人道支援物資の倉庫や運搬車、事務所の破壊と略奪により、食料や生活必需品が大量に失われました。飢餓は武器として利用され、少なくとも670万人が壊滅的な食料不安に陥っています。

広範囲にわたる治安悪化

極めて深刻な性暴力を含む広範囲にわたる治安悪化により、市民、特に女性や少女が食料や水、必要不可欠なサービスを求めることが困難かつ危険になっています。首都ハルツームのように紛争が沈静化した地域であっても、保護システムの崩壊と持続可能な生計手段の喪失により、地域社会は依然として高いリスクと長期にわたる苦難にさらされています。また紛争に加え、援助国による大幅な資金削減は、生計向上支援や所得創出活動を減少させています。

私たちは即時停戦と平和を求めます。紛争にもスーダン国民の苦しみにも、軍事的解決策はありません。今週ベルリンで高官協議が続くなか、国際社会に対し、私たちは3つの重要なメッセージを伝えます。

スーダンにおける平和と正義の中心に市民を据えること。ベルリン協議とその成果において、私たちは、女性と少女を最前線に据え、信頼できる宗教指導者の関与の下、市民主導のプロセスを通じてスーダンにおける平和と正義を求める宗教的パートナーの呼びかけを改めて強調します。私たちは、女性の排除を撤回し、停戦イニシアチブ、人道的仲介、政治対話、そして市民生活のあらゆる側面において、女性を尊重し、完全に包摂することを求めます。

女性、少女、宗教関係者を含む援助実施者への財政支援を拡充すべきです。支援国は、スーダンのコミュニティが生活基盤を築き、食料支援への依存を減らし、可能な限り復興と平和構築を推進したいという願望を認識し、人道支援と開発資金の両方を継続的に提供する必要があります。世界的な援助削減と緊急人道支援への重点化が進むなか、スーダンのような脆弱な状況にある国々が、早期復興と長期的なレジリエンスのための資源を奪われることがないようにすることが極めて重要です。

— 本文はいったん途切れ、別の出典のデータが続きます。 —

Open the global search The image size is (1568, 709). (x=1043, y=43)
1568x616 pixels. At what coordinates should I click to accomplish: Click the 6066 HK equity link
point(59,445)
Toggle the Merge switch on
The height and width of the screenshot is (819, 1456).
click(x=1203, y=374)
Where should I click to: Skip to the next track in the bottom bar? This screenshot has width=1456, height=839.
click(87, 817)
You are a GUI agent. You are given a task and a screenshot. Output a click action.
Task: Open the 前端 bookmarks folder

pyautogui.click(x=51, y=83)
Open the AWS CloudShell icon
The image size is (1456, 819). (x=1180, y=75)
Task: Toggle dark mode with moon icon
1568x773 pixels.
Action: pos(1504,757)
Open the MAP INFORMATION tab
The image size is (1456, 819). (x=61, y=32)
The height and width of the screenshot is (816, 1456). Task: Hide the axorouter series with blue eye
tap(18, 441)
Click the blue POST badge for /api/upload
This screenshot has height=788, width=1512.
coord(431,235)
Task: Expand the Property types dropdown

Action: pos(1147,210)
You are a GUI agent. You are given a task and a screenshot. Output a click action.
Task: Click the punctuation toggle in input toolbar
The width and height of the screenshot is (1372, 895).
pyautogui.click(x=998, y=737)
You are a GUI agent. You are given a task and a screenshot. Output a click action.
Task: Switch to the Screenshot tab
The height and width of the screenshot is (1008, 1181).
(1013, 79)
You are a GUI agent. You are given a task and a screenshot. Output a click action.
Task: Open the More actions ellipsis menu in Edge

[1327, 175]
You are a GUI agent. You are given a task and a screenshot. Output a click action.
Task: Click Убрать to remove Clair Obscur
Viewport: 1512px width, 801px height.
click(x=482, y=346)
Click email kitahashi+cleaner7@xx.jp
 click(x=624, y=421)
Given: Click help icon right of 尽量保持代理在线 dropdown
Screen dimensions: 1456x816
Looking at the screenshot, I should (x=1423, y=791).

私たちは、スーダンで活動する国際NGOが、市民及び民間インフラ(避難民キャンプ、医療施設、礼拝所、人道支援要員を含む。)への攻撃を終結させ、迅速かつ安全で、妨害のない、持続的な人道支援へのアクセスと援助を可能にするため、国際社会の連携した外交を求める呼びかけを支持します。これには、性暴力被害者保護を最優先事項とすることも含まれなければなりません。